WHAT TO PRODUCE:
Beginning at the line with "You are a GUI", please repeat each line exactly through the end of the records below, including that first line and the last, but no pictures.

GIVEN INFORMATION:
[Start of section]

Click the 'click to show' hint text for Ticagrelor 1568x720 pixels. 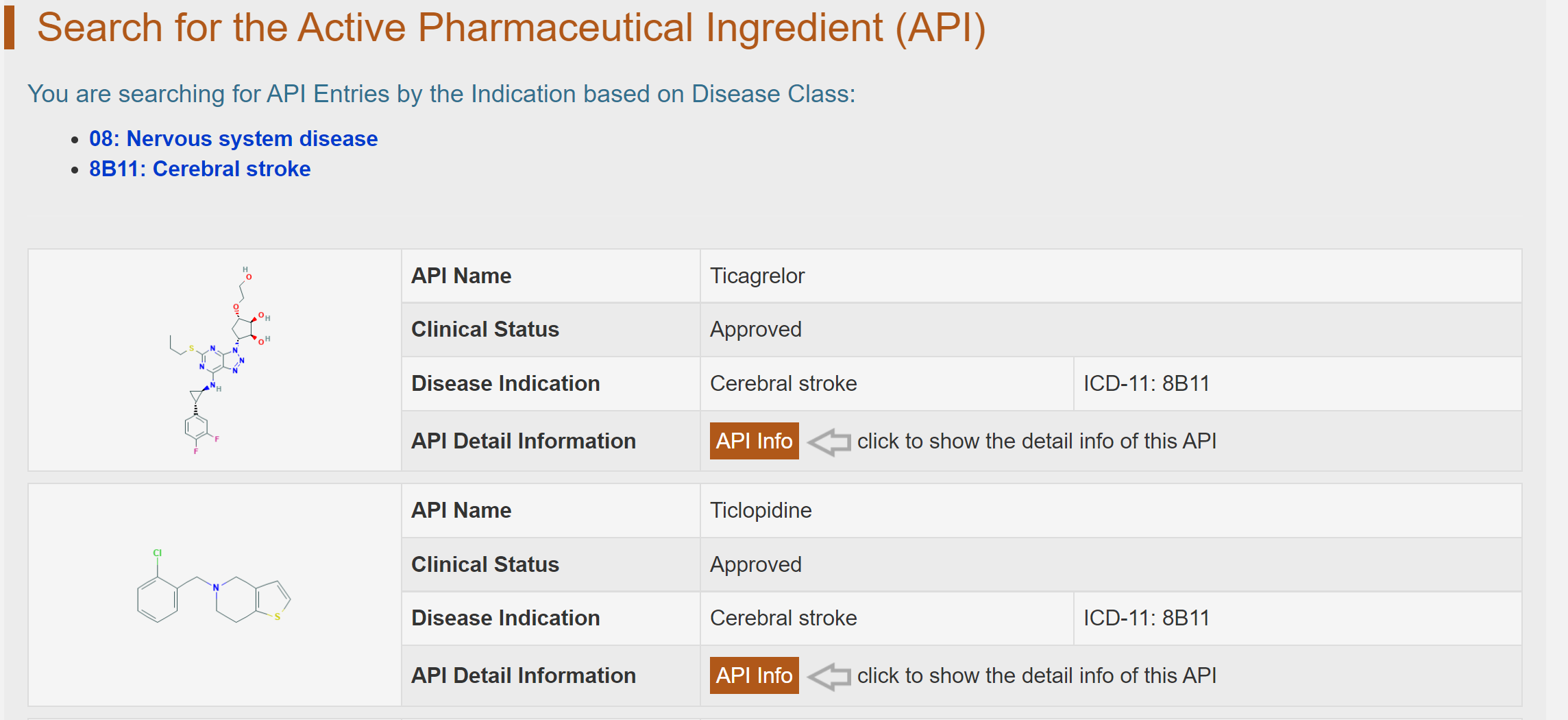click(1036, 441)
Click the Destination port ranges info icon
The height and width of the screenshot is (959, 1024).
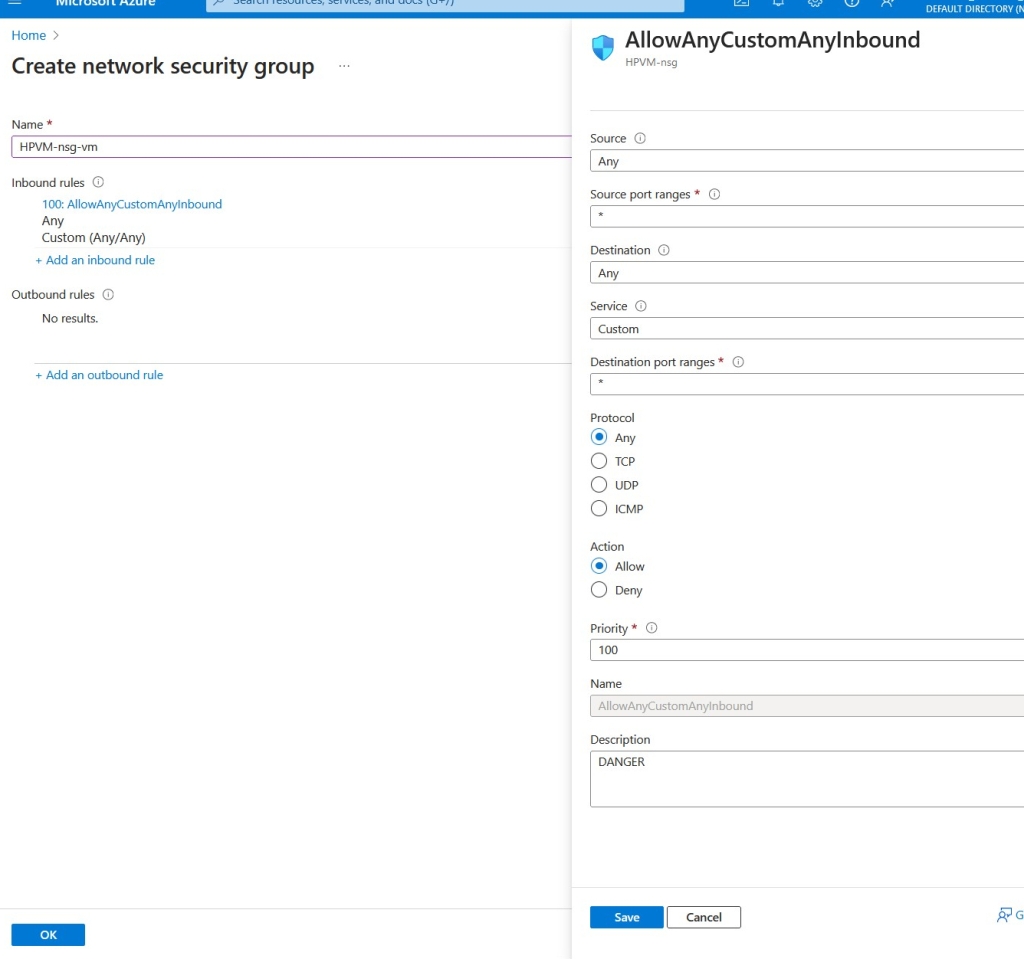[x=739, y=363]
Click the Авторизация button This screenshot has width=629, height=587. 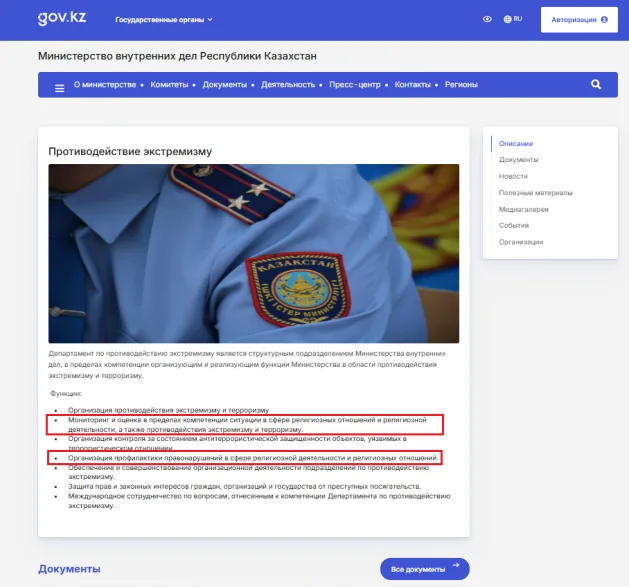[x=579, y=20]
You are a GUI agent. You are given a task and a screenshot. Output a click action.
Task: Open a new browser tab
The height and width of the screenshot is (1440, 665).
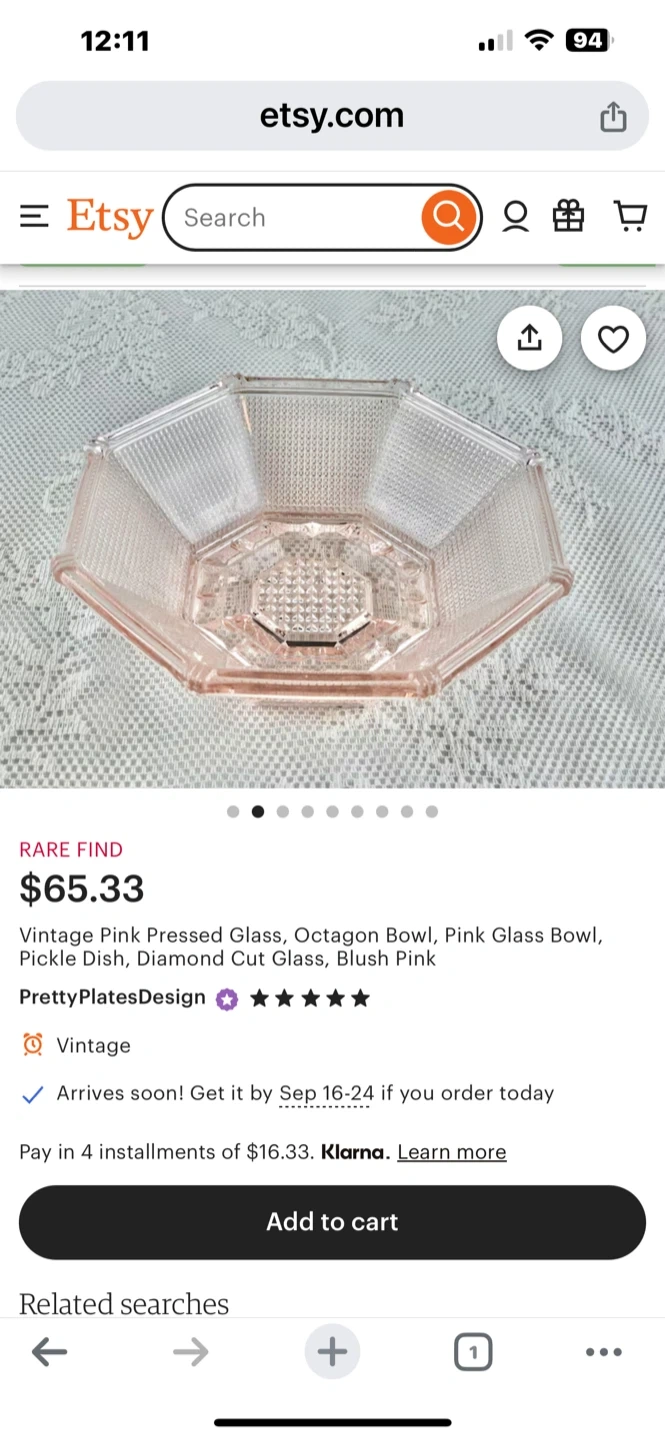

[End of section]

EXERCISE RESPONSE:
You are a GUI agent. You are given a task and a screenshot. Output a click action.
Task: Open a new browser tab
The height and width of the screenshot is (1440, 665).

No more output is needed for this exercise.